» **WORK TO COMPLETE**:
Read the text on pipeline buildup, then decide whether each statement agrees with it: 1. Scraping production tubing removes all of the buildup. 2. Sacrificial pigs are built to break apart if they get stuck. 3. The binding structure itself has turned fully solid. Answer yes or no for each, quoting the words from the text that settle it.

» **EXTRACT TO READ**:
_ _ _ _ _

Whereas the semisolid construction itself is relatively easy to remove the fact that it attracts the solids within the crude oil stream creating a much more rigid structure and due to the pressure found within pipelines is compressed into the solid that is found in pipelines that have been abandoned because of this problem. Although at touch and feel it is a solid, in truth the only solidification comes from the entrained solids. The actual binding structure itself is still in a semisolid state.

If it were not for this problem of attracting solids then the removal from pipelines is a very simple operation. Run the pig down the line, or in the environment of production tubing it can be scraped out. That would be a wonderful solution but for the fact of the entrained solids. The solids give it a density that is much more difficult and so pigging and scraping becomes a major exercise instead of a minor application.

Many solutions have been tried, PPD’s, xylene, DRA’s, providing some relief but eventually they are overcome by the magnitude of the problem and gradually production has lost because the pipeline is getting smaller in capacity. Pigging becomes extremely risky and even though they use sacrificial pigs which are designed to disintegrate if they become stuck, they themselves present another problem.

Scraping production tubing is a mammoth exercise because of the equipment required and the time it takes. However, scraping does not remove all the precipitation and therefore there is a platform of existing precipitation remaining in the production tubing for precipitation to rapidly accumulate again.

_ _ _ _ _

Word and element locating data
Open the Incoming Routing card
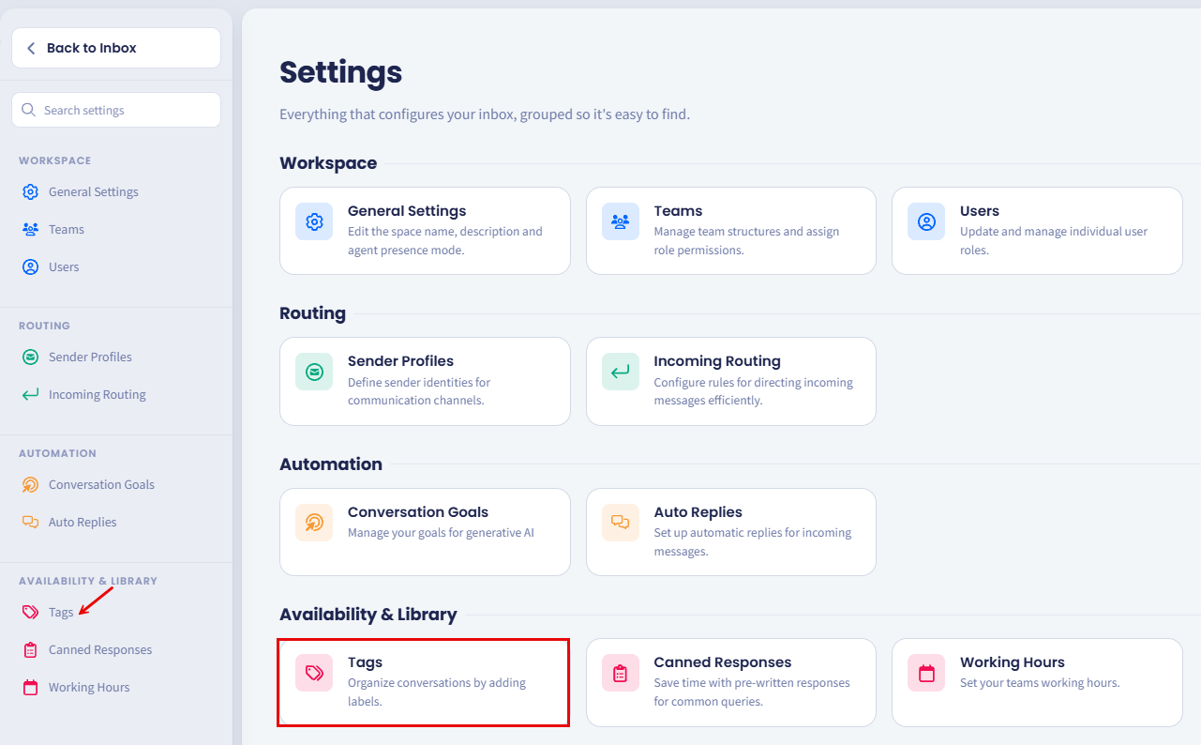This screenshot has height=745, width=1201. pos(731,381)
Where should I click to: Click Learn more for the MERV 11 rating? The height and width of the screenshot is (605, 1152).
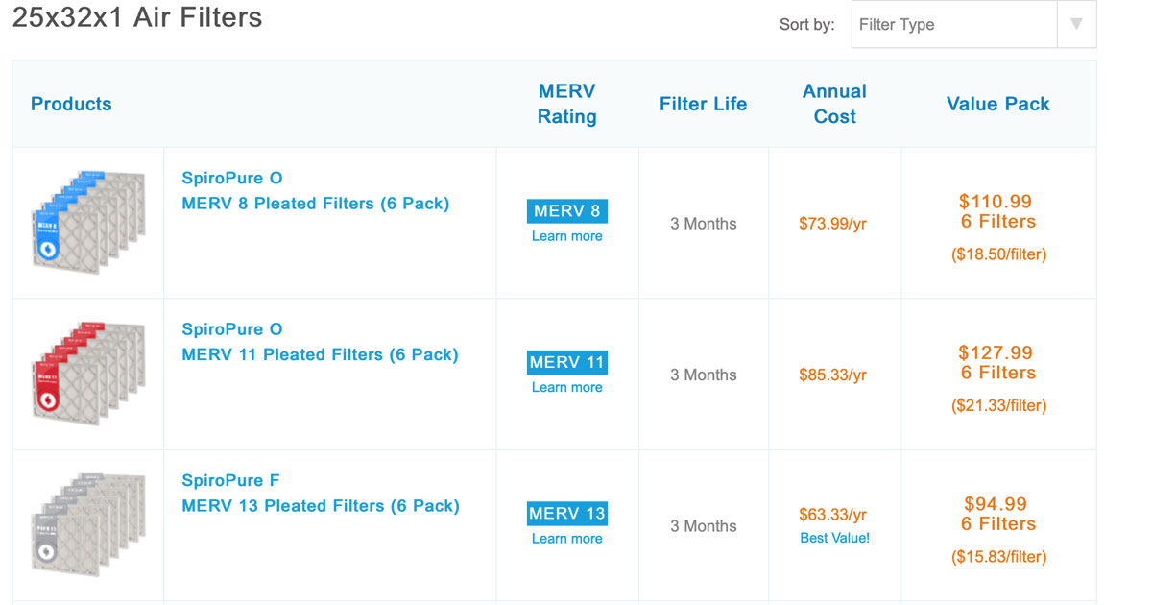click(x=566, y=387)
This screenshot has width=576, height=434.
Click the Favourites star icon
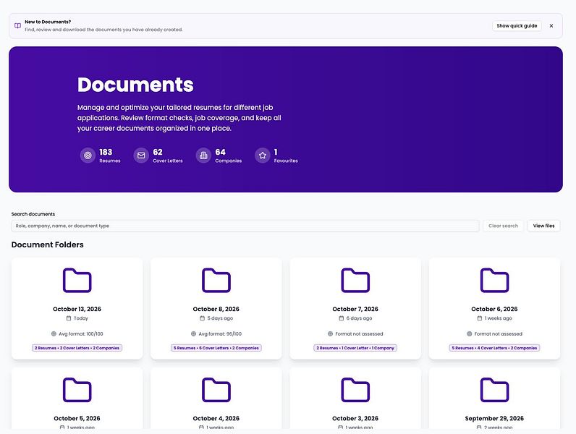tap(262, 156)
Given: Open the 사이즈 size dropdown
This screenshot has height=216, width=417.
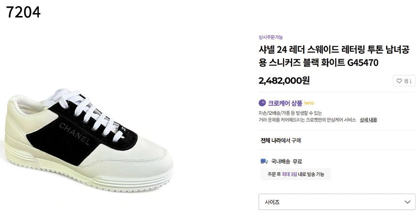Looking at the screenshot, I should pos(337,202).
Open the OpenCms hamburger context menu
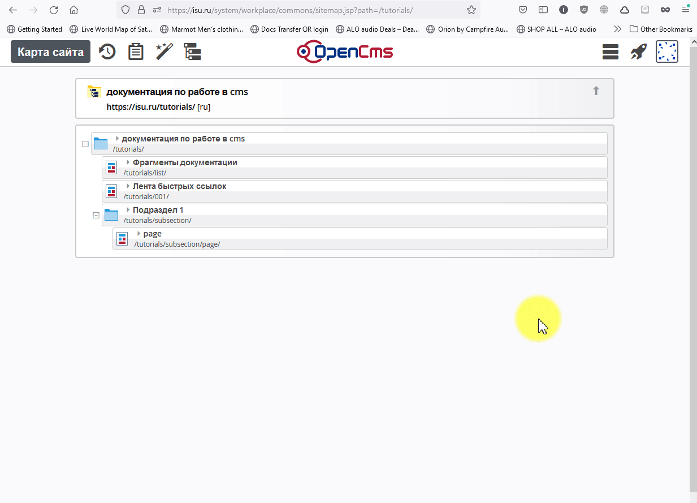This screenshot has width=697, height=503. point(611,52)
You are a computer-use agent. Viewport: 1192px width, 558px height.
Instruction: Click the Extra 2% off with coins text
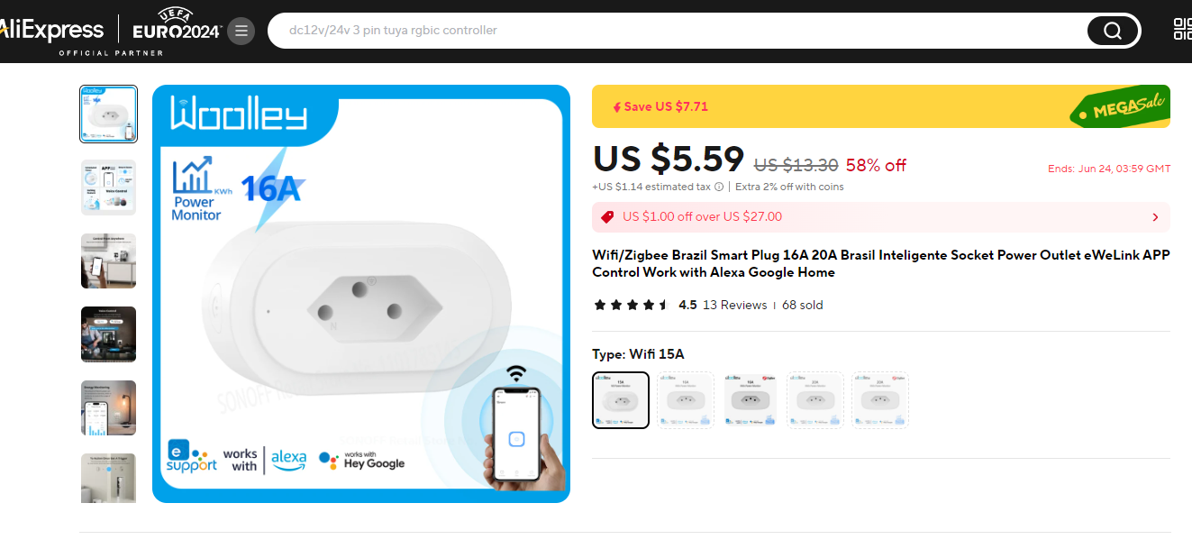coord(789,188)
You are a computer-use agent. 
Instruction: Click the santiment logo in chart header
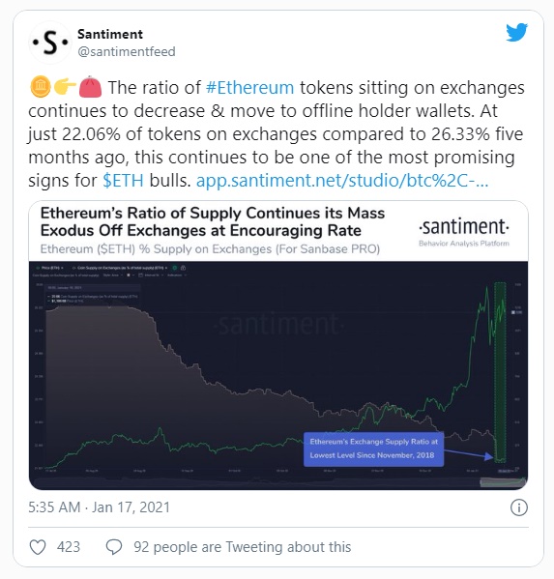(x=464, y=232)
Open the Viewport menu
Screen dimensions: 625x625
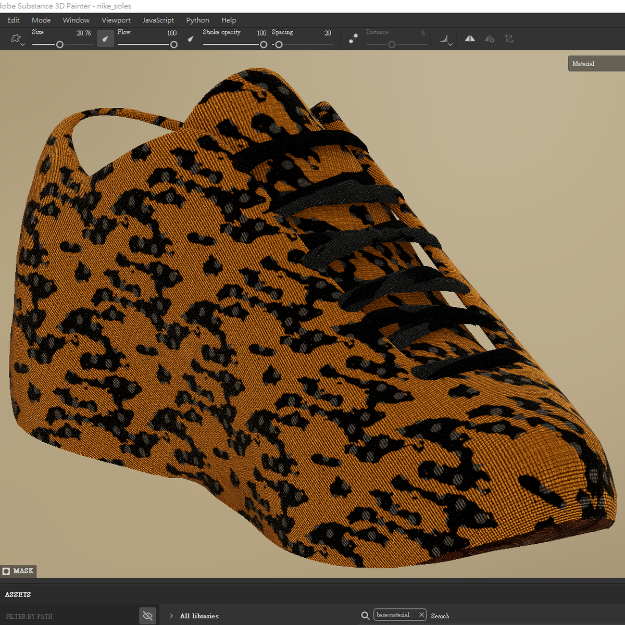click(x=116, y=20)
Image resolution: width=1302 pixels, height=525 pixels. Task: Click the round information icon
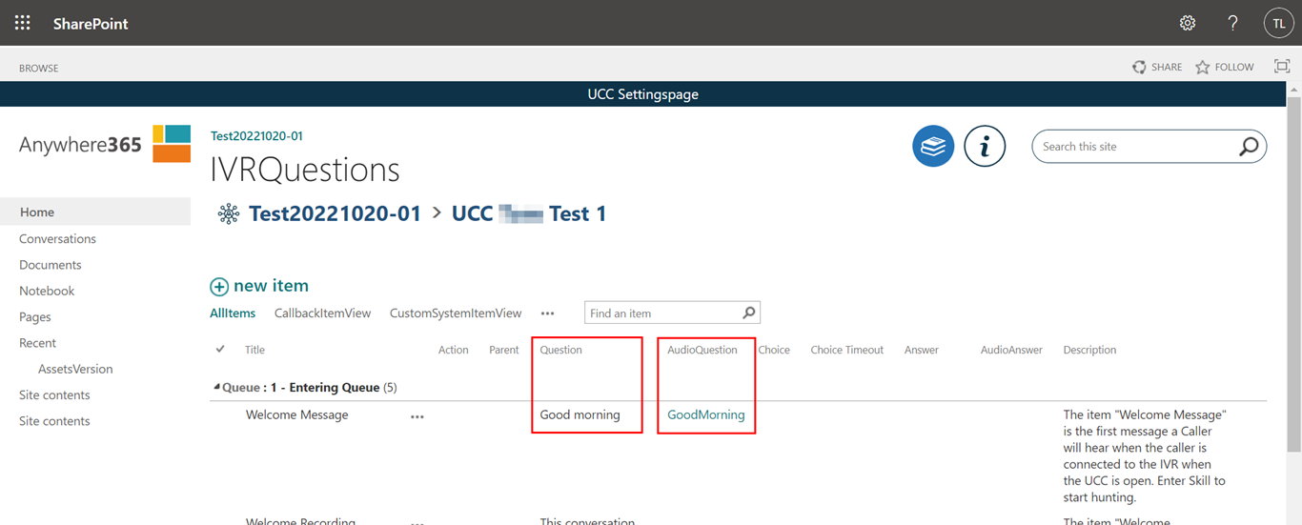coord(985,147)
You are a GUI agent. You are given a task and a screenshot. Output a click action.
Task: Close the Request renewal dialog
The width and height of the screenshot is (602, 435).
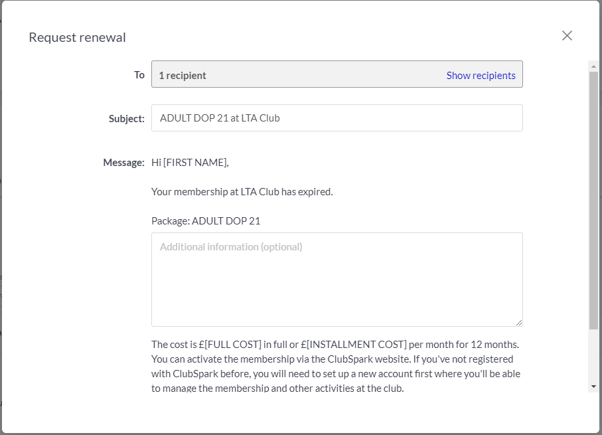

_ _ _ _ _

» **SOLUTION BELOW**:
1. No: "scraping does not remove all the precipitation"
2. Yes: "sacrificial pigs which are designed to disintegrate if they become stuck"
3. No: "The actual binding structure itself is still in a semisolid state."